When I stumbled across the marriage certificate for Louis Roane (1848 – 1912, Gloucester County, VA) and Lucretia Giddings (1849 – ?, Northampton County, VA), I had no idea what a fascinating detour it would provide. On the one hand it introduced me to the Giddings/Giddens family of Northampton County, VA. On the other hand, it also introduced me to Ibby Roane (born in 1778), a free women of colour and a distant relation on my paternal grandmother’s Roane side of the family.
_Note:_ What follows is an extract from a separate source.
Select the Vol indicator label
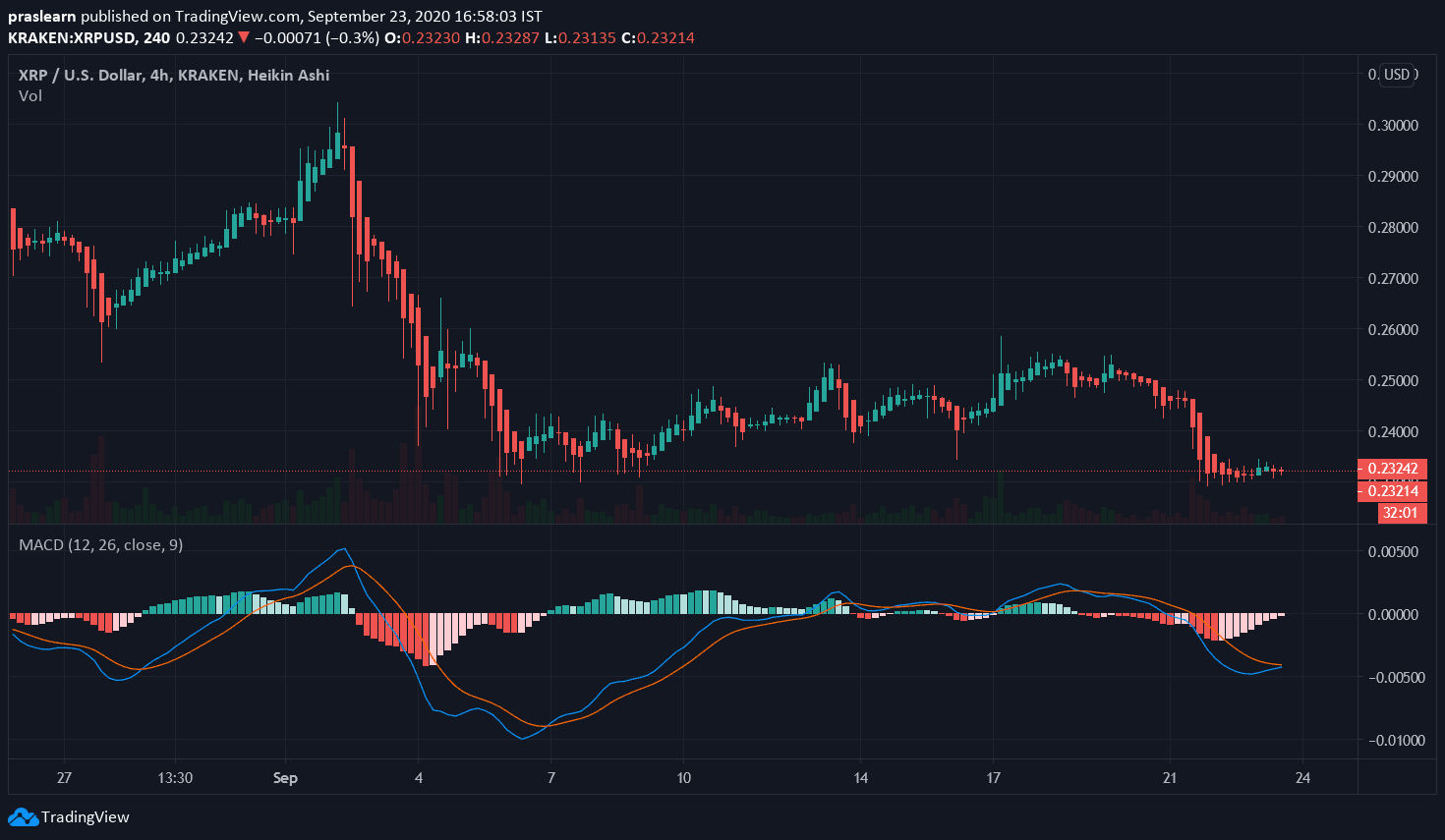[30, 96]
Ibby (an abbreviation of Elizabeth) is yet another person proving tricky to find in the records. However, I did stumble across an 1860 census which lists her:
1860 United States Federal Census
To put this above into context, the 35 year old Ibby Giddings (nee Church), is the daughter of Ibby Roane and a Mr Church (I haven’t been able to find his first name). It’s interesting to note that Ibby Roane kept her maiden name and not the name of her husband, yet passed on his name to their daughter. Looking at the census above, as a live-in mother-on-law, I get the feeling she was the matriarchal of the household. I’d dearly love to know more about her origins as she is among the oldest generations of free black Roanes I’ve found. It is unclear if she was born free or was emancipated by a slave owner. What is clear is that by the time her daughter Ibby Church is born, both were free.
The story picks up with Lucretia Giddings, the daughter of Ibby Church and Henry T Giddings. Which makes her the grand-daughter of Ibby Roane. She, in turn, would marry Louis Roane – who was no doubt a relation to Ibby Roane, Lucretia’s grand-mother. Lucretia and Louis would also go on to set up house in Northampton County.
It quickly became apparent that Lucretia’s father, Henry Giddings, came from a family of free African Americans. I cursory bit of research took me by surprise. His family had been free since the 1790s. Not only did his family have a long history of freedom in Virginia, this family was well documented in Northampton County records. And what a fascinating history it was too!
Taking a look at the family tree above, Henry’s mother, Comfort Giddens, was the child of slave owning John Giddens and Sarah, a slave. John Giddens freed Sarah and their children in his will of 1790. It’s not known why he chose to free them. However, what makes his will an absolutely amazing read is a condition he put in his will. Should any white member of his family try to re-enslave Comfort, her children or their descendants, they were to be fined $100. I’ve never seen this in any manumission papers or wills where slave owners set slaves free. It was clearly John Giddens desire for his slaves to have their freedom to the point of actively protecting their freedom after his death.
At the moment, it’s unclear how Benjamin Giddings/Giddens, Sr. came by his last name or if he was a blood relation to the white Giddens family.
I have, however, found two books in the Library of Virginia in Richmond which have information on the Giddens / Giddings family of Northampton County:
- THE REGISTER OF FREE NEGROES, NORTHAMPTON COUNTY VIRGINIA 1853 TO 1861 (Frances Bibbins Latimer, Heritage Books, 1992); and
- INSTRUMENTS OF FREEDOM, DEEDS AND WILLS OF EMANCIPATION, NORTHAMPTON COUNTY, VIRGINIA, 1782 TO 1864 (Frances Bibbins Latimer, Heritage Books, 1994).
Both are invaluable sources of information about the family. Not the least of which is the carefully noted physical descriptions. With a distinct lack of photographs, this is the closest I can come to getting a sense of their appearance. The image blow is a perfect example:
As with other free black families I’ve covered, the Giddings/Giddens were largely a rural farming family. Collectively, they owned an impressive amount of land which stayed in the family for a considerable period of time. Indeed, Giddings and Giddens can still be found in their native Northampton County. The family’s connection with the county runs deep.
It always puts a smile on my face when I stumble across an African American family with such a history. I’m looking forward to delving more deeply into the family’s history to uncover more Roane-Giddings/Giddens unions.